[TASK REQUIREMENTS]:
I would like every record printed again, exactly as shown.

[AVAILABLE DATA]:

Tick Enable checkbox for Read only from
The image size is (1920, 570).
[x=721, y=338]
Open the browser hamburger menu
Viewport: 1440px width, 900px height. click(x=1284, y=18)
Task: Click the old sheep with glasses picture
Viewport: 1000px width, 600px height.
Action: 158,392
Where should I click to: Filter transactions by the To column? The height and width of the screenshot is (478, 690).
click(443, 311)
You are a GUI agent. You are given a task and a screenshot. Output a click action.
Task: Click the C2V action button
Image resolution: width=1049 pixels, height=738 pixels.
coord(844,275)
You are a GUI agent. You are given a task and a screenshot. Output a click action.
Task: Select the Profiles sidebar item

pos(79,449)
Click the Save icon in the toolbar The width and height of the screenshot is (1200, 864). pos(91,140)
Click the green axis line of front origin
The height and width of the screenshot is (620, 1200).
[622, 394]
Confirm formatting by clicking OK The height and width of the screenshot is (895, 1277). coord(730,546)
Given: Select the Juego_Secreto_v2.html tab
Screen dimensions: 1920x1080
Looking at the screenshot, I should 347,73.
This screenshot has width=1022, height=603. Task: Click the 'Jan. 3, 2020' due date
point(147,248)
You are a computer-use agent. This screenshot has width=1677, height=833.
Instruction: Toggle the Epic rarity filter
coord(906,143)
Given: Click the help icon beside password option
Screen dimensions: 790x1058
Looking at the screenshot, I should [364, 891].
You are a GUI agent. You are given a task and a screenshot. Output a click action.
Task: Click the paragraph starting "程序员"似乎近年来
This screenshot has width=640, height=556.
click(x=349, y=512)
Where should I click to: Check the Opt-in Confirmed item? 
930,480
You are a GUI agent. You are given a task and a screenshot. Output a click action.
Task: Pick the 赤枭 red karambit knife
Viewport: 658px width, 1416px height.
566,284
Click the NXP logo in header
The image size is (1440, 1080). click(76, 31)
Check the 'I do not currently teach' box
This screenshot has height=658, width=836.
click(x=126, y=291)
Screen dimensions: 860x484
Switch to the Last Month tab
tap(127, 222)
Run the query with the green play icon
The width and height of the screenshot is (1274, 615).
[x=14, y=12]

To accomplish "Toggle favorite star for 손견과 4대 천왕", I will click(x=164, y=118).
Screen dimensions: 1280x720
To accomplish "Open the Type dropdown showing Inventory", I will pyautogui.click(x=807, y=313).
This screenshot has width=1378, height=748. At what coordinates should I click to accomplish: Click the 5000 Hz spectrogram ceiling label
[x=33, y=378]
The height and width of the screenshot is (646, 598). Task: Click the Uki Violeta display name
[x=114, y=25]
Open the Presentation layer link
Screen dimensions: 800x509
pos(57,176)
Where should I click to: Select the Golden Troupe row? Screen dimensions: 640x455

[TASK SOLUTION]:
Tick Enable checkbox for Read only from
The image size is (1920, 570).
[x=721, y=338]
Open the browser hamburger menu
Viewport: 1440px width, 900px height. click(x=1284, y=18)
Task: Click the old sheep with glasses picture
Viewport: 1000px width, 600px height.
Action: 158,392
Where should I click to: Filter transactions by the To column? The height and width of the screenshot is (478, 690).
click(443, 311)
You are a GUI agent. You are given a task and a screenshot. Output a click action.
Task: Click the C2V action button
Image resolution: width=1049 pixels, height=738 pixels.
coord(844,275)
You are a GUI agent. You are given a task and a screenshot. Output a click action.
Task: Select the Profiles sidebar item

pos(79,449)
Click the Save icon in the toolbar The width and height of the screenshot is (1200, 864). pos(91,140)
Click the green axis line of front origin
The height and width of the screenshot is (620, 1200).
[622, 394]
Confirm formatting by clicking OK The height and width of the screenshot is (895, 1277). coord(730,546)
Given: Select the Juego_Secreto_v2.html tab
Screen dimensions: 1920x1080
Looking at the screenshot, I should 347,73.
This screenshot has width=1022, height=603. Task: Click the 'Jan. 3, 2020' due date
point(147,248)
You are a computer-use agent. This screenshot has width=1677, height=833.
Instruction: Toggle the Epic rarity filter
coord(906,143)
Given: Click the help icon beside password option
Screen dimensions: 790x1058
Looking at the screenshot, I should [364, 891].
You are a GUI agent. You are given a task and a screenshot. Output a click action.
Task: Click the paragraph starting "程序员"似乎近年来
This screenshot has width=640, height=556.
click(x=349, y=512)
Where should I click to: Check the Opt-in Confirmed item? 
930,480
You are a GUI agent. You are given a task and a screenshot. Output a click action.
Task: Pick the 赤枭 red karambit knife
Viewport: 658px width, 1416px height.
566,284
Click the NXP logo in header
The image size is (1440, 1080). click(76, 31)
Check the 'I do not currently teach' box
This screenshot has height=658, width=836.
click(x=126, y=291)
Screen dimensions: 860x484
Switch to the Last Month tab
tap(127, 222)
Run the query with the green play icon
The width and height of the screenshot is (1274, 615).
[x=14, y=12]

To accomplish "Toggle favorite star for 손견과 4대 천왕", I will click(x=164, y=118).
Screen dimensions: 1280x720
To accomplish "Open the Type dropdown showing Inventory", I will pyautogui.click(x=807, y=313).
This screenshot has width=1378, height=748. At what coordinates should I click to accomplish: Click the 5000 Hz spectrogram ceiling label
[x=33, y=378]
The height and width of the screenshot is (646, 598). Task: Click the Uki Violeta display name
[x=114, y=25]
Open the Presentation layer link
Screen dimensions: 800x509
pos(57,176)
Where should I click to: Select the Golden Troupe row? Screen dimensions: 640x455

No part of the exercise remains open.